[Entries taken from a collection]

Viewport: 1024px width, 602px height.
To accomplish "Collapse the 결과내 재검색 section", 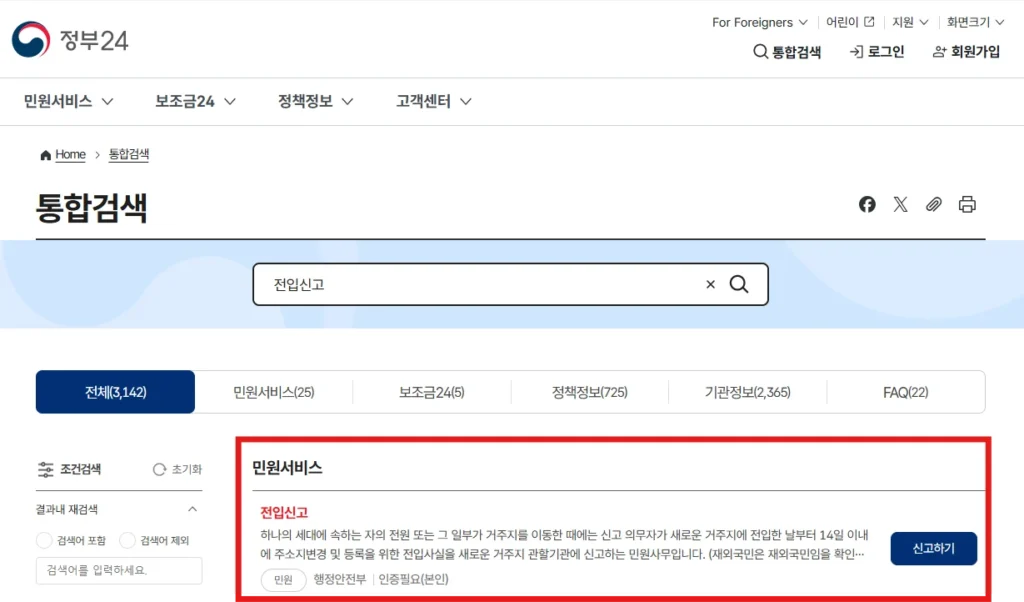I will (193, 509).
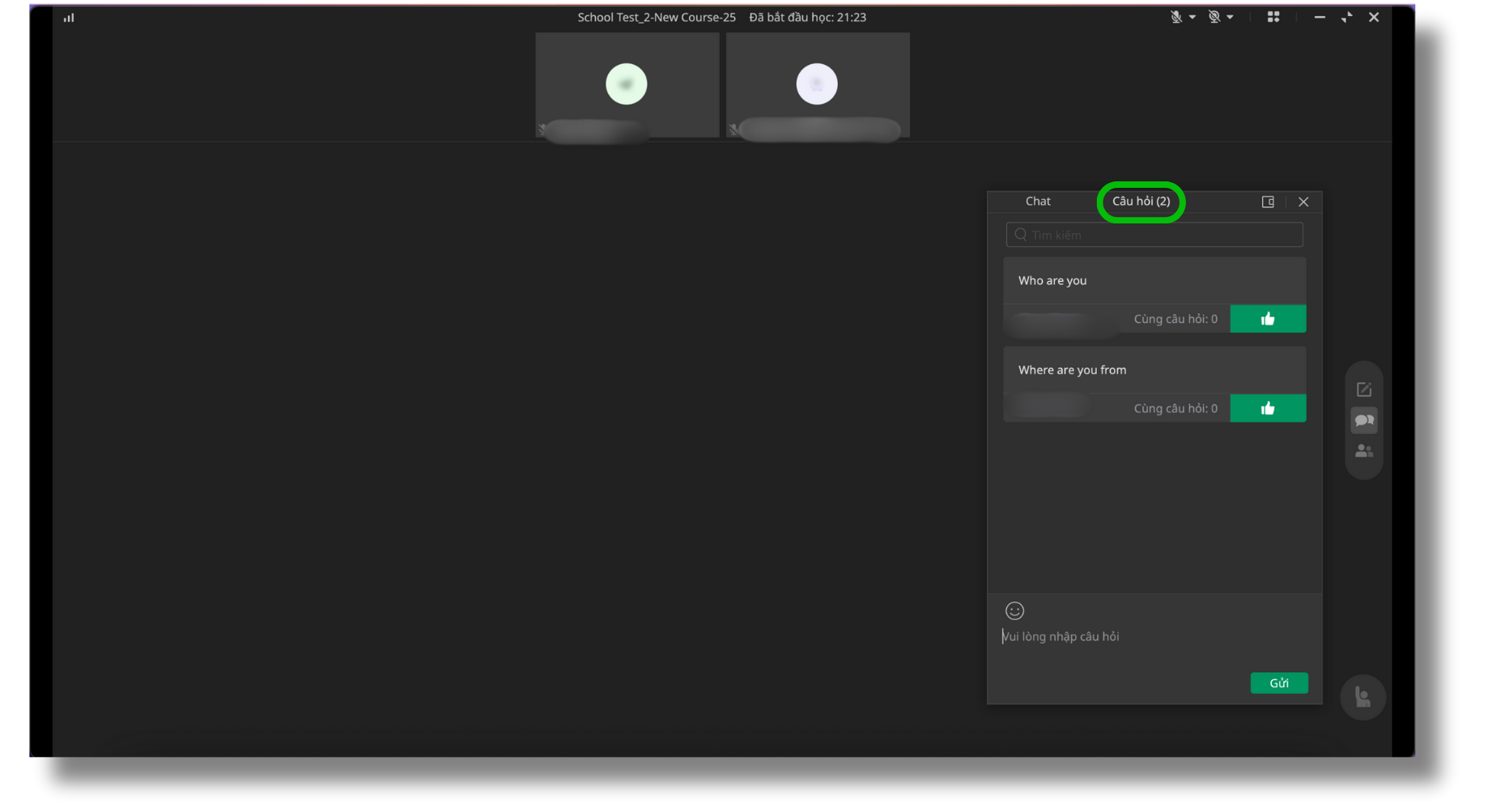Screen dimensions: 1492x812
Task: Pop out the chat panel window
Action: coord(1268,202)
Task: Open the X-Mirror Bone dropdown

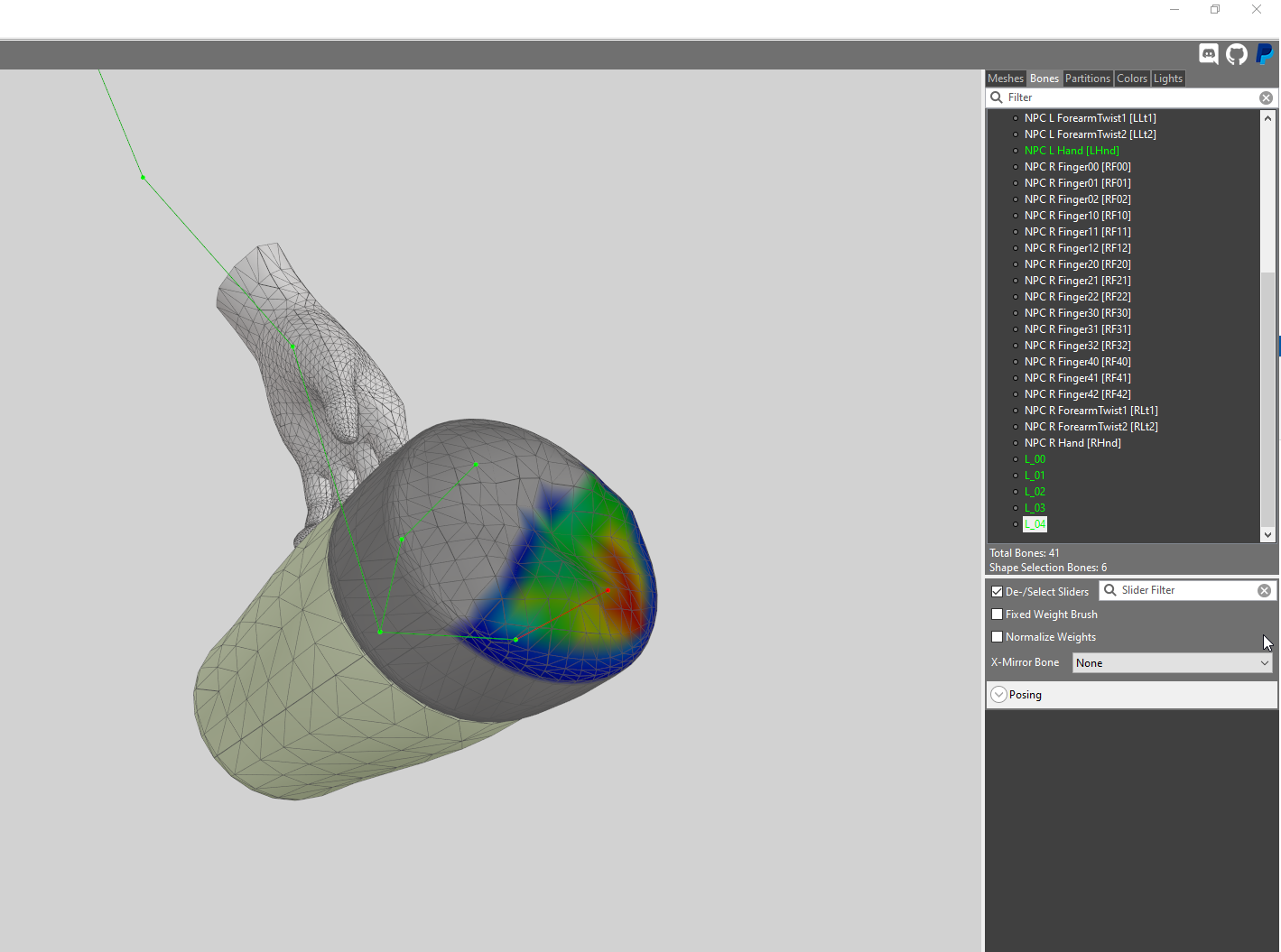Action: pos(1173,663)
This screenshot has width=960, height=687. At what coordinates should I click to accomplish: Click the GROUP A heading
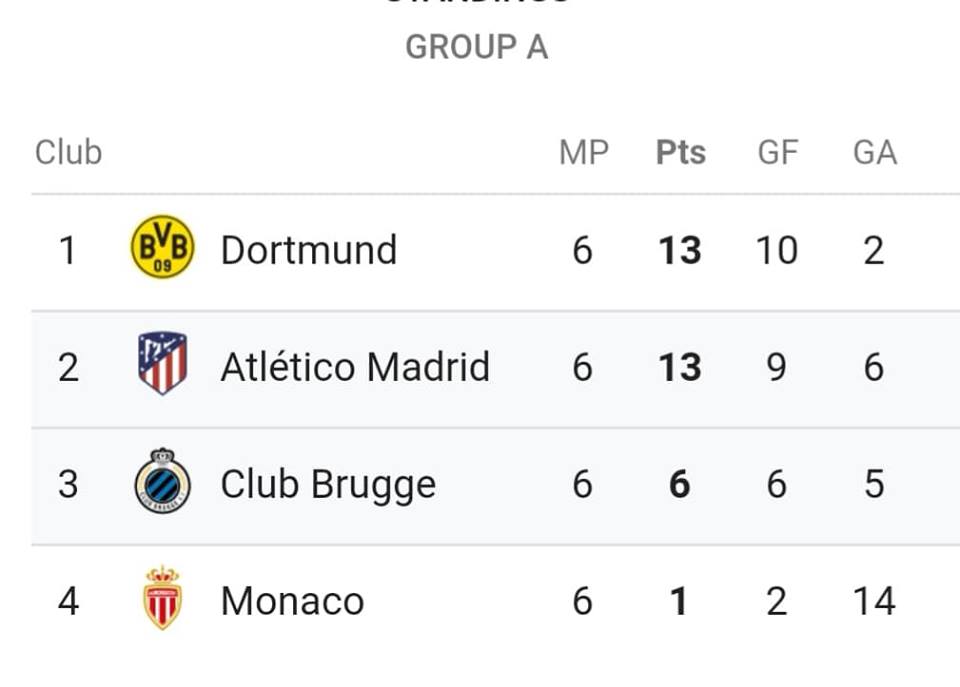point(476,47)
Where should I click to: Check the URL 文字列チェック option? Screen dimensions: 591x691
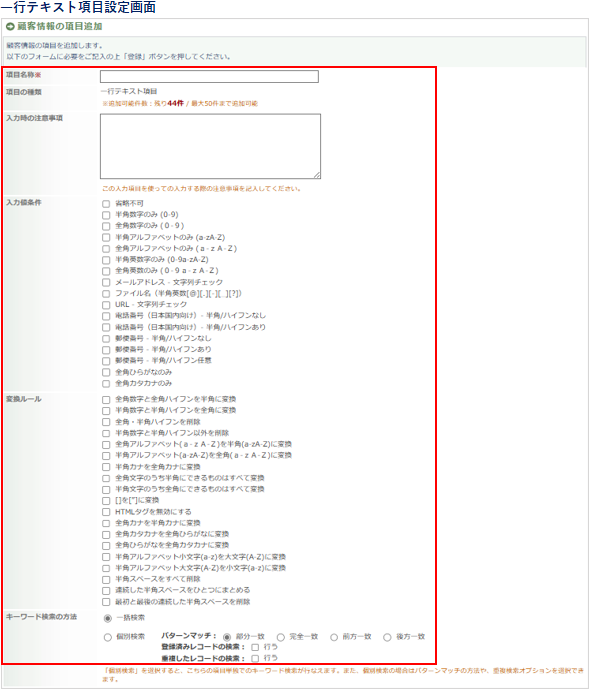click(106, 305)
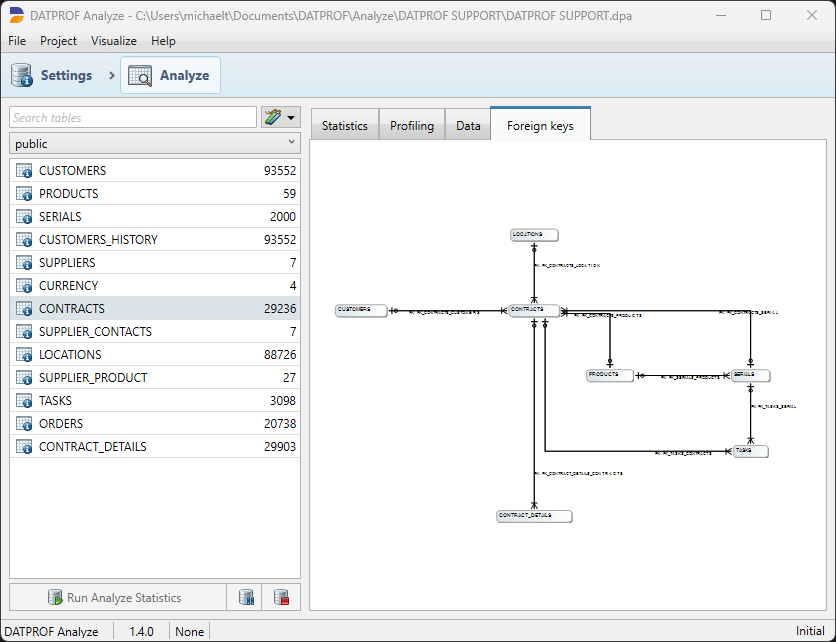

▸ **What the task requires**:
No pictures belong in the output. Restate word for word only the lines from the one containing "Where should I" to the end of the entries above.

▸ **Written response**:
Where should I click to: Check the URL 文字列チェック option? Screen dimensions: 591x691
click(106, 305)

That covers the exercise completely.